*** Provided information ***

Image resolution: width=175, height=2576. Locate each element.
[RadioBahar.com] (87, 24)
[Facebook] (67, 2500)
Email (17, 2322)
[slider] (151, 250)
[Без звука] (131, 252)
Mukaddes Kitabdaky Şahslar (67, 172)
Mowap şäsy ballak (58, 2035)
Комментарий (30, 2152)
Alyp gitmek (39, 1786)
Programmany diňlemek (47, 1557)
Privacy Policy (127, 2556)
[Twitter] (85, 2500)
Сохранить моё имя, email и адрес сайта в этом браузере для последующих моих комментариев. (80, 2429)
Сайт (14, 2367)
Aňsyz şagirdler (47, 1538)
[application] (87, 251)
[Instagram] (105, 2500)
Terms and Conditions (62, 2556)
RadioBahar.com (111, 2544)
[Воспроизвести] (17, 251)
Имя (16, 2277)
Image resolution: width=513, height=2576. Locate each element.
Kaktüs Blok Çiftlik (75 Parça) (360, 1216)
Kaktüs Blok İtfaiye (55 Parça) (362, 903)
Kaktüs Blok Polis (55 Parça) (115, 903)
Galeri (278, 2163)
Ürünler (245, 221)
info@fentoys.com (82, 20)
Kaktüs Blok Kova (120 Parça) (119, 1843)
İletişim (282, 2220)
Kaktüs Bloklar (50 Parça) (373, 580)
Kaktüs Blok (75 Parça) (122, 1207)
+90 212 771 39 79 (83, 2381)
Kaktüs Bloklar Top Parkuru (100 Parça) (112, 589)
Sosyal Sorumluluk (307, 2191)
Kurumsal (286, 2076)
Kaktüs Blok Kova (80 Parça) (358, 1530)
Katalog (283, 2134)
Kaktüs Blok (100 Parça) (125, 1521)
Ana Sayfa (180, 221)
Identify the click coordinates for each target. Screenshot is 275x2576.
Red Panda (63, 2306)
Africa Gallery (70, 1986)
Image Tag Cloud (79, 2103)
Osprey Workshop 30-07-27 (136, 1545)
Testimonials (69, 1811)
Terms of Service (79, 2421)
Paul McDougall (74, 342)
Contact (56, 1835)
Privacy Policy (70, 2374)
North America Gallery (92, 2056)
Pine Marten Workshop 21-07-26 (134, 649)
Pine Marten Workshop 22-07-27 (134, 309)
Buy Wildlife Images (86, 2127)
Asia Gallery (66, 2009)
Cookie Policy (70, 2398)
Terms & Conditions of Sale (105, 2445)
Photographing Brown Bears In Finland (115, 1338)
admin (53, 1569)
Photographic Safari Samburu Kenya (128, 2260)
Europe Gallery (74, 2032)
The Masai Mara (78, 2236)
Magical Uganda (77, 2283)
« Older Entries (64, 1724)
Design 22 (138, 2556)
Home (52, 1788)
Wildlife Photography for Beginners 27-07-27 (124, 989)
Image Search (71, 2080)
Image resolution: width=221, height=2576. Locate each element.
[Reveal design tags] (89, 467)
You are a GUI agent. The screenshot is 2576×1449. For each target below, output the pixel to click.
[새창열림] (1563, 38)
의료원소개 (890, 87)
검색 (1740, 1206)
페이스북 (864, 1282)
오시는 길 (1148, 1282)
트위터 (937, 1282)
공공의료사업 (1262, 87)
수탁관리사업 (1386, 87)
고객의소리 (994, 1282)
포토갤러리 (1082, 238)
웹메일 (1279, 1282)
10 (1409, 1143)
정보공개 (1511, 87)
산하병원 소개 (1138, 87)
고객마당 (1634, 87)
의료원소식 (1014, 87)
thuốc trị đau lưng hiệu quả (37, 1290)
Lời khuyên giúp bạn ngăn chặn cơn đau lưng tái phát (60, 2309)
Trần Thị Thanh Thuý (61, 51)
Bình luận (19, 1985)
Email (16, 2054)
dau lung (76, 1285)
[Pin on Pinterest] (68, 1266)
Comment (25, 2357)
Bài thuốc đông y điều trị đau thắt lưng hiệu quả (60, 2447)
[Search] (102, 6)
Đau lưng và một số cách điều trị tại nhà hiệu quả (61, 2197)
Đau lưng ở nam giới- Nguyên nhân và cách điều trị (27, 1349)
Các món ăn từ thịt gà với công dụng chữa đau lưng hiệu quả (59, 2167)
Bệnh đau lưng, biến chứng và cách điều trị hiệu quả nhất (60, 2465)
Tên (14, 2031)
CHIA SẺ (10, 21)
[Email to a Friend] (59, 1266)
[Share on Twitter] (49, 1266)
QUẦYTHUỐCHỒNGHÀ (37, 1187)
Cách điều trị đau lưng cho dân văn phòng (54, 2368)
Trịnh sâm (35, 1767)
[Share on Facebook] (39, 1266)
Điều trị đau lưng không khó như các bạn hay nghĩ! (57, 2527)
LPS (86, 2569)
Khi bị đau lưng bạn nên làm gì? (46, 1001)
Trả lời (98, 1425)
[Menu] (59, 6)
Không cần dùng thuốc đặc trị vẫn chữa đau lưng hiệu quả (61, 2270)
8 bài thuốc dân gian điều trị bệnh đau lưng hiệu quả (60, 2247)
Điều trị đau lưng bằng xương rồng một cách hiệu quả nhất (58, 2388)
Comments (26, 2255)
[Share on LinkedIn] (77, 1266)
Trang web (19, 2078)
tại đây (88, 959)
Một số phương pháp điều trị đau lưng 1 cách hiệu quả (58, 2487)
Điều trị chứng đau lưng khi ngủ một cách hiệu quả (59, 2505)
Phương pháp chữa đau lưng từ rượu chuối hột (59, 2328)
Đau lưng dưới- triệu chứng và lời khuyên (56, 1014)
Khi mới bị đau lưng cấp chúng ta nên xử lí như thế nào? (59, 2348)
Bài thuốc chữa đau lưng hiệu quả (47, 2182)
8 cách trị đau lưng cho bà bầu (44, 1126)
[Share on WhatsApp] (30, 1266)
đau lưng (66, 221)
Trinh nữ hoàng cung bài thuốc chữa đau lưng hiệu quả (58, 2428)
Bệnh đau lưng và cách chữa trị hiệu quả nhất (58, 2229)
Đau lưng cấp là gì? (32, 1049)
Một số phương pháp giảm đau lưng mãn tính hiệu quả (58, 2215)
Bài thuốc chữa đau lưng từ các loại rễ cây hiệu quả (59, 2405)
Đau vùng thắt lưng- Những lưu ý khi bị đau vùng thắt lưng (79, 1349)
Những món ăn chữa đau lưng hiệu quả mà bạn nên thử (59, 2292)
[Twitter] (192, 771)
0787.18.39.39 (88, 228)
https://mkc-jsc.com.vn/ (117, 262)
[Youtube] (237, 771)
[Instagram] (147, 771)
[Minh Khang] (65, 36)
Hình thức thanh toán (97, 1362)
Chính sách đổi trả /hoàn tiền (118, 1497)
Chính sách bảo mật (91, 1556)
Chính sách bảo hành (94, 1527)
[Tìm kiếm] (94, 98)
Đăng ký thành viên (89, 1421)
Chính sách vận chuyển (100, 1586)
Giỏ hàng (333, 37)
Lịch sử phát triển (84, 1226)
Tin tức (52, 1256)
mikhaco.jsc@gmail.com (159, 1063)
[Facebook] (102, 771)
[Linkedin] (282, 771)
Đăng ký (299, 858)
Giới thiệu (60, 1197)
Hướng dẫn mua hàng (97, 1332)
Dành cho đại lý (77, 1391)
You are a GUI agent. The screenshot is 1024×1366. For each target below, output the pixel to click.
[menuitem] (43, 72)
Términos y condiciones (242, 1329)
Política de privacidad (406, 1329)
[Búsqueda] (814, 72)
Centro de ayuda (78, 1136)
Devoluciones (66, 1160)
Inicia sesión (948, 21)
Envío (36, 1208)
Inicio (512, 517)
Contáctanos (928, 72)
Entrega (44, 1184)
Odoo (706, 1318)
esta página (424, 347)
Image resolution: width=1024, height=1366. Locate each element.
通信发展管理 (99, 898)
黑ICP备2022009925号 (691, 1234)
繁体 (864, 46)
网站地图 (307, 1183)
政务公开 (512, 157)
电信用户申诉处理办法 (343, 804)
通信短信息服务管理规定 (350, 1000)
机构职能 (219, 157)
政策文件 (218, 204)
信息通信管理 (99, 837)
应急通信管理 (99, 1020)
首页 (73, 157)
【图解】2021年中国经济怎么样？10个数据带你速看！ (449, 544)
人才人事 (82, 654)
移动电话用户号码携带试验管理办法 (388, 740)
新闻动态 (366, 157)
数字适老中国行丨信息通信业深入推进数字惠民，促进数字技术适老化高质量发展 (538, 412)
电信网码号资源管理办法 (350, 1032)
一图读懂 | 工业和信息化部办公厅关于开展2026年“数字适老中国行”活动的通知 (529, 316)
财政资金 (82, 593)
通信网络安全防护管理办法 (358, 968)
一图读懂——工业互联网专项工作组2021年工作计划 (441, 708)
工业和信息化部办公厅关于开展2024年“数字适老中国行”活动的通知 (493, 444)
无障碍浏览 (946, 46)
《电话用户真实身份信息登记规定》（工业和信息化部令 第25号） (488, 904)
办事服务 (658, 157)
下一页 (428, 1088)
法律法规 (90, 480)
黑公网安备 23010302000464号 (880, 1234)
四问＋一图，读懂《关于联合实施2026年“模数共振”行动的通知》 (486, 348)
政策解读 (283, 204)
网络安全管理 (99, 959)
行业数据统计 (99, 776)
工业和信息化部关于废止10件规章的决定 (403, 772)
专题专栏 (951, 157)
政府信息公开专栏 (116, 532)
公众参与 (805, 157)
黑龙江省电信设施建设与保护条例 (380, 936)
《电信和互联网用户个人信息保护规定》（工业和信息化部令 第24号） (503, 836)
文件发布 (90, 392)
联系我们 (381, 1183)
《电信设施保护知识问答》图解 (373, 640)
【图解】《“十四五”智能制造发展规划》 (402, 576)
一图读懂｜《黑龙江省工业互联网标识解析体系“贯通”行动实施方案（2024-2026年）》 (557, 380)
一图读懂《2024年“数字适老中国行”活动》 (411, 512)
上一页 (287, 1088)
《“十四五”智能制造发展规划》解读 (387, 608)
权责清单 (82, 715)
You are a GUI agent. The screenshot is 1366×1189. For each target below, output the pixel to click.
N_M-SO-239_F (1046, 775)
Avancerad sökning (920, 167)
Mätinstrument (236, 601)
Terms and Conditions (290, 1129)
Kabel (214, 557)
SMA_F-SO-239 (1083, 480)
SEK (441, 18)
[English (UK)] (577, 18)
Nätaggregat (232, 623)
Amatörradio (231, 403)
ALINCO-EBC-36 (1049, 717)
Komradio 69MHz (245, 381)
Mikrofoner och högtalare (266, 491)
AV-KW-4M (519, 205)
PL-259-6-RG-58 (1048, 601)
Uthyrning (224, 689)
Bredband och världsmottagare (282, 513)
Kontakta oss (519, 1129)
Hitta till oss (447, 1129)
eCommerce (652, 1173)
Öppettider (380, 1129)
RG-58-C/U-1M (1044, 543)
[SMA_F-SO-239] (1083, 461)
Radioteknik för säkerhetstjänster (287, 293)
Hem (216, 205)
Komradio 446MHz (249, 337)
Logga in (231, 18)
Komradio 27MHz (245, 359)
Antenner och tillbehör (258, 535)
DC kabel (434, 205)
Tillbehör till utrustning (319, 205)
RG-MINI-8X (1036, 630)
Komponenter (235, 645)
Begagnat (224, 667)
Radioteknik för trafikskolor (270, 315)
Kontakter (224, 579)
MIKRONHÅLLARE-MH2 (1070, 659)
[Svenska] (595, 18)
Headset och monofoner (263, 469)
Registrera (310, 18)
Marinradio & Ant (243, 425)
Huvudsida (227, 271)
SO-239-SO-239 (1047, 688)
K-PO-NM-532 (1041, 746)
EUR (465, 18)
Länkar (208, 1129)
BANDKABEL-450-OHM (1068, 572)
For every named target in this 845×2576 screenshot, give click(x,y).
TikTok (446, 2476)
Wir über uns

*** End of Provided information ***

To do: Once the line containing "[Воспроизвести] (17, 251)" has been written out, please stop; every line before it, back to the first line of the records above, should be given exactly.

Solution for this task:
Image resolution: width=175, height=2576. Locate each element.
[RadioBahar.com] (87, 24)
[Facebook] (67, 2500)
Email (17, 2322)
[slider] (151, 250)
[Без звука] (131, 252)
Mukaddes Kitabdaky Şahslar (67, 172)
Mowap şäsy ballak (58, 2035)
Комментарий (30, 2152)
Alyp gitmek (39, 1786)
Programmany diňlemek (47, 1557)
Privacy Policy (127, 2556)
[Twitter] (85, 2500)
Сохранить моё имя, email и адрес сайта в этом браузере для последующих моих комментариев. (80, 2429)
Сайт (14, 2367)
Aňsyz şagirdler (47, 1538)
[application] (87, 251)
[Instagram] (105, 2500)
Terms and Conditions (62, 2556)
RadioBahar.com (111, 2544)
[Воспроизвести] (17, 251)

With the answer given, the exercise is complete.